**The exercise**: Reproduce the data word for word, starting at the line that contains "Find the location of a particular element. The" and ending at the end of the data.

**Extracted information**:
--------------------------------------------------

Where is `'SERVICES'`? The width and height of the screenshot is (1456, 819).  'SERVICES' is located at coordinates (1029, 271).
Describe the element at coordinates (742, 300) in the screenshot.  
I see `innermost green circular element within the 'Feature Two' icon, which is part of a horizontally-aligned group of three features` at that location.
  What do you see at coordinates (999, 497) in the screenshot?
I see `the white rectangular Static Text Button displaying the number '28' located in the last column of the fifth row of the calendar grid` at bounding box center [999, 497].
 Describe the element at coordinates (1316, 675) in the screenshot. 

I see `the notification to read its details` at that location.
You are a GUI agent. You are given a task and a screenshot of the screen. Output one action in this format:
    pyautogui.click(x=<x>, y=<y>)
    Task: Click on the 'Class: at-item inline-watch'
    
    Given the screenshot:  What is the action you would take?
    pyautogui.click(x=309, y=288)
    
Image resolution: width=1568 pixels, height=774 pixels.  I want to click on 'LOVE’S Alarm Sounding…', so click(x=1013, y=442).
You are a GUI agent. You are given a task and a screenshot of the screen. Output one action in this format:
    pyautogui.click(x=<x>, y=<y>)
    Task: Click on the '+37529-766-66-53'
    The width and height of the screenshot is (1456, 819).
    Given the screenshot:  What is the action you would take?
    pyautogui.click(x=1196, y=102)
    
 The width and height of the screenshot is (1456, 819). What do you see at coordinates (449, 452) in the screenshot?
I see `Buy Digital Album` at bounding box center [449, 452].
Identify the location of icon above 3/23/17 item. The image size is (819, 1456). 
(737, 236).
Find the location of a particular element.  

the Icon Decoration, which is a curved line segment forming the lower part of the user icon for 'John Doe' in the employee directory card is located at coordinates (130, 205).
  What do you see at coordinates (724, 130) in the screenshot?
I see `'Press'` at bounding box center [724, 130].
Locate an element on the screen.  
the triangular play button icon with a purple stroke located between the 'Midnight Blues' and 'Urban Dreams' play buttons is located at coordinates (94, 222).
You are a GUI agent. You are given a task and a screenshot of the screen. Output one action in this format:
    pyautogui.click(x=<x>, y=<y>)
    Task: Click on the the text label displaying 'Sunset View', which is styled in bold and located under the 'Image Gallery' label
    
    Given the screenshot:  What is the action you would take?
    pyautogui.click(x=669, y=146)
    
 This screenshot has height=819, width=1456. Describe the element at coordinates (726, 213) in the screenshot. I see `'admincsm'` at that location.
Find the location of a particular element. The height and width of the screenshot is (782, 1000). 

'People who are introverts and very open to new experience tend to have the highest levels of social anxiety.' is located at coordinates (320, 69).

--------------------------------------------------

**Output of the exercise**:
Find the location of a particular element. The height and width of the screenshot is (782, 1000). 

'People who are introverts and very open to new experience tend to have the highest levels of social anxiety.' is located at coordinates (320, 69).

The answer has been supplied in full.